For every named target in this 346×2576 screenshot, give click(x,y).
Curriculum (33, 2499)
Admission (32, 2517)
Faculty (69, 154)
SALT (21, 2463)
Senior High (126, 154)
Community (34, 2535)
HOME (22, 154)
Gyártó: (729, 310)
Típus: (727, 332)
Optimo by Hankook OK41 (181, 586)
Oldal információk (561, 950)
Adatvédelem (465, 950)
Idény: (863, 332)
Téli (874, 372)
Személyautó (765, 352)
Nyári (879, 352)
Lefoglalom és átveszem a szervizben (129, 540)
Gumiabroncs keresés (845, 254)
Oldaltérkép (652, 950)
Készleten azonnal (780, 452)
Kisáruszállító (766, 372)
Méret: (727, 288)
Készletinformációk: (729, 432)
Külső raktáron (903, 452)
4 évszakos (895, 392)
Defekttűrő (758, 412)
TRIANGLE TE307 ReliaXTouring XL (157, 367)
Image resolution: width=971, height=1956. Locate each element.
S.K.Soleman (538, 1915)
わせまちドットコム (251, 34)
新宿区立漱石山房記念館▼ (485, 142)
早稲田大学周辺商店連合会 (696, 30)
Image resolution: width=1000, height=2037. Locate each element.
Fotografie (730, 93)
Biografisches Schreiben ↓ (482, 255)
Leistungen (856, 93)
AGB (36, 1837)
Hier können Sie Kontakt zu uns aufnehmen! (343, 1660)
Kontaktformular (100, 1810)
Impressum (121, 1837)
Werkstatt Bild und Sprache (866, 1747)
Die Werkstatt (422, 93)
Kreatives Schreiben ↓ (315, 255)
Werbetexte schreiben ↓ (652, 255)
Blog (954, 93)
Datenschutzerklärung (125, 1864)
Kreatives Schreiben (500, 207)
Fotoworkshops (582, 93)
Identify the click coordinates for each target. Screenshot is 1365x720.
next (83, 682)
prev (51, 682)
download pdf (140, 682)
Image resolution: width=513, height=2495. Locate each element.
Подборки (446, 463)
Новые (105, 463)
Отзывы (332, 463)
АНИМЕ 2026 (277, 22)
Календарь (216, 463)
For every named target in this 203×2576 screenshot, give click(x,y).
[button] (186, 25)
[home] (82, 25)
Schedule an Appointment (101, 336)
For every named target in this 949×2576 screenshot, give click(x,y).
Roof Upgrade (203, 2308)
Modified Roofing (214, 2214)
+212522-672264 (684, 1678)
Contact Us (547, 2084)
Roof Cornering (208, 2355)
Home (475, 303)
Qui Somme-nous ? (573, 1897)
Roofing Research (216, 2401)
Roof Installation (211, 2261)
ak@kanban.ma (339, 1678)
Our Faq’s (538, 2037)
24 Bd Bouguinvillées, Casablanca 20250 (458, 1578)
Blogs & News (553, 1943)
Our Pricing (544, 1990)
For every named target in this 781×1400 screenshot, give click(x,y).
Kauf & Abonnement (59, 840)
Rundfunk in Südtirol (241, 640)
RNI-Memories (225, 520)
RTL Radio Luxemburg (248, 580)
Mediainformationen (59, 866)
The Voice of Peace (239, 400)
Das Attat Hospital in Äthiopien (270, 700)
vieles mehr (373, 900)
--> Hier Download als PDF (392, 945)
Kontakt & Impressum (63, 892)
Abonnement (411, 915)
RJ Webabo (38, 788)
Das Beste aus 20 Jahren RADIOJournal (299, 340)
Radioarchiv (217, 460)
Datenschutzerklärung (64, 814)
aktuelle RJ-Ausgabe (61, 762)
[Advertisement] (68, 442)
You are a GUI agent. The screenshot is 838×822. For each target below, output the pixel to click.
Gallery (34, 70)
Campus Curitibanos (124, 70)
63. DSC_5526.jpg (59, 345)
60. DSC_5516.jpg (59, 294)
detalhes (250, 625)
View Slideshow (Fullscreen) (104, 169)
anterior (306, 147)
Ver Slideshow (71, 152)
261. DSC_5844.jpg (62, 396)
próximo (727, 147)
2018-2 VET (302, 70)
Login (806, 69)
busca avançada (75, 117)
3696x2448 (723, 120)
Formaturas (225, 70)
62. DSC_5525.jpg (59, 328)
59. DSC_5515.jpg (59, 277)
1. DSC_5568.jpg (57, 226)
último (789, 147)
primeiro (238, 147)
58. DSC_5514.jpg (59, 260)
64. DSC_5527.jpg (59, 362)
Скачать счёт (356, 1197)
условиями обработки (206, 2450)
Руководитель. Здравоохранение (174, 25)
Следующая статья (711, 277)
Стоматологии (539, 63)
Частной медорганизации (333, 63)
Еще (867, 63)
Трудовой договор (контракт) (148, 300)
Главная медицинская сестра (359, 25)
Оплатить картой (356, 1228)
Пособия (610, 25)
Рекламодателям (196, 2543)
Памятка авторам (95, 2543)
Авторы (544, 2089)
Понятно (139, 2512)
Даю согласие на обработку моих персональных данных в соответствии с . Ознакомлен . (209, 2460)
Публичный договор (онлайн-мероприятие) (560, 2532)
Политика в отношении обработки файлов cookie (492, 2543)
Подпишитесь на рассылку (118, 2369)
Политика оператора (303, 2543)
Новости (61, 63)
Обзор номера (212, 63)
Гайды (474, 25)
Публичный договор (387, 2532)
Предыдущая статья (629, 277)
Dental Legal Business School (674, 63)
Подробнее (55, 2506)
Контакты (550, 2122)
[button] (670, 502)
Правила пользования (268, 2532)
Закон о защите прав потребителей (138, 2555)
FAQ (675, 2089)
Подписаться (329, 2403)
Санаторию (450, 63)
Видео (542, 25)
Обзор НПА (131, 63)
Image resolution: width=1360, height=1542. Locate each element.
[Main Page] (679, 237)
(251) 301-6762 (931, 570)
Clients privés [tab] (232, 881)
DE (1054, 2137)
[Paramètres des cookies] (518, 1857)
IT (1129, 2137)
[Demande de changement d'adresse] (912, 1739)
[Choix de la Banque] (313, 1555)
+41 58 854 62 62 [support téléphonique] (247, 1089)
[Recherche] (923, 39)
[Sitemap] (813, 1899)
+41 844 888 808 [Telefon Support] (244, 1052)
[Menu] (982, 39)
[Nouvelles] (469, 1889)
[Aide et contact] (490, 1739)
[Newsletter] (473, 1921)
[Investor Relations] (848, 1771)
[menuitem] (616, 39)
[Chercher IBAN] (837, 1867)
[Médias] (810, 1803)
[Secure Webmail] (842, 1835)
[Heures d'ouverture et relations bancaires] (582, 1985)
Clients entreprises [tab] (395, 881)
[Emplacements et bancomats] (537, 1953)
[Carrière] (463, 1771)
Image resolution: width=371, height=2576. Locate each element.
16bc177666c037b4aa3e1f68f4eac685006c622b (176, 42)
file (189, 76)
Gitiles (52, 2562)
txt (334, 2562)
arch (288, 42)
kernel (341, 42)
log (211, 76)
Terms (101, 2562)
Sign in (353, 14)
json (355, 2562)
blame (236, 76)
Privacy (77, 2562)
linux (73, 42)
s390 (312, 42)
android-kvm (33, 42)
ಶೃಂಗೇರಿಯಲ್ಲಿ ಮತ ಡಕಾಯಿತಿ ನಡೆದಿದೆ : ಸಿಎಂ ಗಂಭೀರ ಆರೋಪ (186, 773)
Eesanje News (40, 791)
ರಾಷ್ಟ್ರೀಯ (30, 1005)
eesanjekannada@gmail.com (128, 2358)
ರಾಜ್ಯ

YOUR GOAL: Can you rewrite all of the material above as a numbered list, leaving out any blank lines?

EXERCISE OUTPUT:
1. For every named target in this 346×2576 screenshot, give click(x,y).
2. Curriculum (33, 2499)
3. Admission (32, 2517)
4. Faculty (69, 154)
5. SALT (21, 2463)
6. Senior High (126, 154)
7. Community (34, 2535)
8. HOME (22, 154)
9. Gyártó: (729, 310)
10. Típus: (727, 332)
11. Optimo by Hankook OK41 (181, 586)
12. Oldal információk (561, 950)
13. Adatvédelem (465, 950)
14. Idény: (863, 332)
15. Téli (874, 372)
16. Személyautó (765, 352)
17. Nyári (879, 352)
18. Lefoglalom és átveszem a szervizben (129, 540)
19. Gumiabroncs keresés (845, 254)
20. Oldaltérkép (652, 950)
21. Készleten azonnal (780, 452)
22. Kisáruszállító (766, 372)
23. Méret: (727, 288)
24. Készletinformációk: (729, 432)
25. Külső raktáron (903, 452)
26. 4 évszakos (895, 392)
27. Defekttűrő (758, 412)
28. TRIANGLE TE307 ReliaXTouring XL (157, 367)
29. Image resolution: width=971, height=1956. Locate each element.
30. S.K.Soleman (538, 1915)
31. わせまちドットコム (251, 34)
32. 新宿区立漱石山房記念館▼ (485, 142)
33. 早稲田大学周辺商店連合会 (696, 30)
34. Image resolution: width=1000, height=2037. Locate each element.
35. Fotografie (730, 93)
36. Biografisches Schreiben ↓ (482, 255)
37. Leistungen (856, 93)
38. AGB (36, 1837)
39. Hier können Sie Kontakt zu uns aufnehmen! (343, 1660)
40. Kontaktformular (100, 1810)
41. Impressum (121, 1837)
42. Werkstatt Bild und Sprache (866, 1747)
43. Die Werkstatt (422, 93)
44. Kreatives Schreiben ↓ (315, 255)
45. Werbetexte schreiben ↓ (652, 255)
46. Blog (954, 93)
47. Datenschutzerklärung (125, 1864)
48. Kreatives Schreiben (500, 207)
49. Fotoworkshops (582, 93)
50. Identify the click coordinates for each target. Screenshot is 1365x720.
51. next (83, 682)
52. prev (51, 682)
53. download pdf (140, 682)
54. Image resolution: width=513, height=2495. Locate each element.
55. Подборки (446, 463)
56. Новые (105, 463)
57. Отзывы (332, 463)
58. АНИМЕ 2026 (277, 22)
59. Календарь (216, 463)
60. For every named target in this 203×2576 screenshot, give click(x,y).
61. [button] (186, 25)
62. [home] (82, 25)
63. Schedule an Appointment (101, 336)
64. For every named target in this 949×2576 screenshot, give click(x,y).
65. Roof Upgrade (203, 2308)
66. Modified Roofing (214, 2214)
67. +212522-672264 (684, 1678)
68. Contact Us (547, 2084)
69. Roof Cornering (208, 2355)
70. Home (475, 303)
71. Qui Somme-nous ? (573, 1897)
72. Roofing Research (216, 2401)
73. Roof Installation (211, 2261)
74. ak@kanban.ma (339, 1678)
75. Our Faq’s (538, 2037)
76. 24 Bd Bouguinvillées, Casablanca 20250 (458, 1578)
77. Blogs & News (553, 1943)
78. Our Pricing (544, 1990)
79. For every named target in this 781×1400 screenshot, give click(x,y).
80. Kauf & Abonnement (59, 840)
81. Rundfunk in Südtirol (241, 640)
82. RNI-Memories (225, 520)
83. RTL Radio Luxemburg (248, 580)
84. Mediainformationen (59, 866)
85. The Voice of Peace (239, 400)
86. Das Attat Hospital in Äthiopien (270, 700)
87. vieles mehr (373, 900)
88. --> Hier Download als PDF (392, 945)
89. Kontakt & Impressum (63, 892)
90. Abonnement (411, 915)
91. RJ Webabo (38, 788)
92. Das Beste aus 20 Jahren RADIOJournal (299, 340)
93. Radioarchiv (217, 460)
94. Datenschutzerklärung (64, 814)
95. aktuelle RJ-Ausgabe (61, 762)
96. [Advertisement] (68, 442)
97. You are a GUI agent. The screenshot is 838×822. For each target below, output the pixel to click.
98. Gallery (34, 70)
99. Campus Curitibanos (124, 70)
100. 63. DSC_5526.jpg (59, 345)
101. 60. DSC_5516.jpg (59, 294)
102. detalhes (250, 625)
103. View Slideshow (Fullscreen) (104, 169)
104. anterior (306, 147)
105. Ver Slideshow (71, 152)
106. 261. DSC_5844.jpg (62, 396)
107. próximo (727, 147)
108. 2018-2 VET (302, 70)
109. Login (806, 69)
110. busca avançada (75, 117)
111. 3696x2448 (723, 120)
112. Formaturas (225, 70)
113. 62. DSC_5525.jpg (59, 328)
114. 59. DSC_5515.jpg (59, 277)
115. 1. DSC_5568.jpg (57, 226)
116. último (789, 147)
117. primeiro (238, 147)
118. 58. DSC_5514.jpg (59, 260)
119. 64. DSC_5527.jpg (59, 362)
120. Скачать счёт (356, 1197)
121. условиями обработки (206, 2450)
122. Руководитель. Здравоохранение (174, 25)
123. Следующая статья (711, 277)
124. Стоматологии (539, 63)
125. Частной медорганизации (333, 63)
126. Еще (867, 63)
127. Трудовой договор (контракт) (148, 300)
128. Главная медицинская сестра (359, 25)
129. Оплатить картой (356, 1228)
130. Пособия (610, 25)
131. Рекламодателям (196, 2543)
132. Памятка авторам (95, 2543)
133. Авторы (544, 2089)
134. Понятно (139, 2512)
135. Даю согласие на обработку моих персональных данных в соответствии с . Ознакомлен . (209, 2460)
136. Публичный договор (онлайн-мероприятие) (560, 2532)
137. Политика в отношении обработки файлов cookie (492, 2543)
138. Подпишитесь на рассылку (118, 2369)
139. Политика оператора (303, 2543)
140. Новости (61, 63)
141. Обзор номера (212, 63)
142. Гайды (474, 25)
143. Публичный договор (387, 2532)
144. Предыдущая статья (629, 277)
145. Dental Legal Business School (674, 63)
146. Подробнее (55, 2506)
147. Контакты (550, 2122)
148. [button] (670, 502)
149. Правила пользования (268, 2532)
150. Закон о защите прав потребителей (138, 2555)
151. FAQ (675, 2089)
152. Подписаться (329, 2403)
153. Санаторию (450, 63)
154. Видео (542, 25)
155. Обзор НПА (131, 63)
156. Image resolution: width=1360, height=1542. Locate each element.
157. [Main Page] (679, 237)
158. (251) 301-6762 (931, 570)
159. Clients privés [tab] (232, 881)
160. DE (1054, 2137)
161. [Paramètres des cookies] (518, 1857)
162. IT (1129, 2137)
163. [Demande de changement d'adresse] (912, 1739)
164. [Choix de la Banque] (313, 1555)
165. +41 58 854 62 62 [support téléphonique] (247, 1089)
166. [Recherche] (923, 39)
167. [Sitemap] (813, 1899)
168. +41 844 888 808 [Telefon Support] (244, 1052)
169. [Menu] (982, 39)
170. [Nouvelles] (469, 1889)
171. [Aide et contact] (490, 1739)
172. [Newsletter] (473, 1921)
173. [Investor Relations] (848, 1771)
174. [menuitem] (616, 39)
175. [Chercher IBAN] (837, 1867)
176. [Médias] (810, 1803)
177. [Secure Webmail] (842, 1835)
178. [Heures d'ouverture et relations bancaires] (582, 1985)
179. Clients entreprises [tab] (395, 881)
180. [Emplacements et bancomats] (537, 1953)
181. [Carrière] (463, 1771)
182. Image resolution: width=371, height=2576. Locate each element.
183. 16bc177666c037b4aa3e1f68f4eac685006c622b (176, 42)
184. file (189, 76)
185. Gitiles (52, 2562)
186. txt (334, 2562)
187. arch (288, 42)
188. kernel (341, 42)
189. log (211, 76)
190. Terms (101, 2562)
191. Sign in (353, 14)
192. json (355, 2562)
193. blame (236, 76)
194. Privacy (77, 2562)
195. linux (73, 42)
196. s390 (312, 42)
197. android-kvm (33, 42)
198. ಶೃಂಗೇರಿಯಲ್ಲಿ ಮತ ಡಕಾಯಿತಿ ನಡೆದಿದೆ : ಸಿಎಂ ಗಂಭೀರ ಆರೋಪ (186, 773)
199. Eesanje News (40, 791)
200. ರಾಷ್ಟ್ರೀಯ (30, 1005)
201. eesanjekannada@gmail.com (128, 2358)
202. ರಾಜ್ಯ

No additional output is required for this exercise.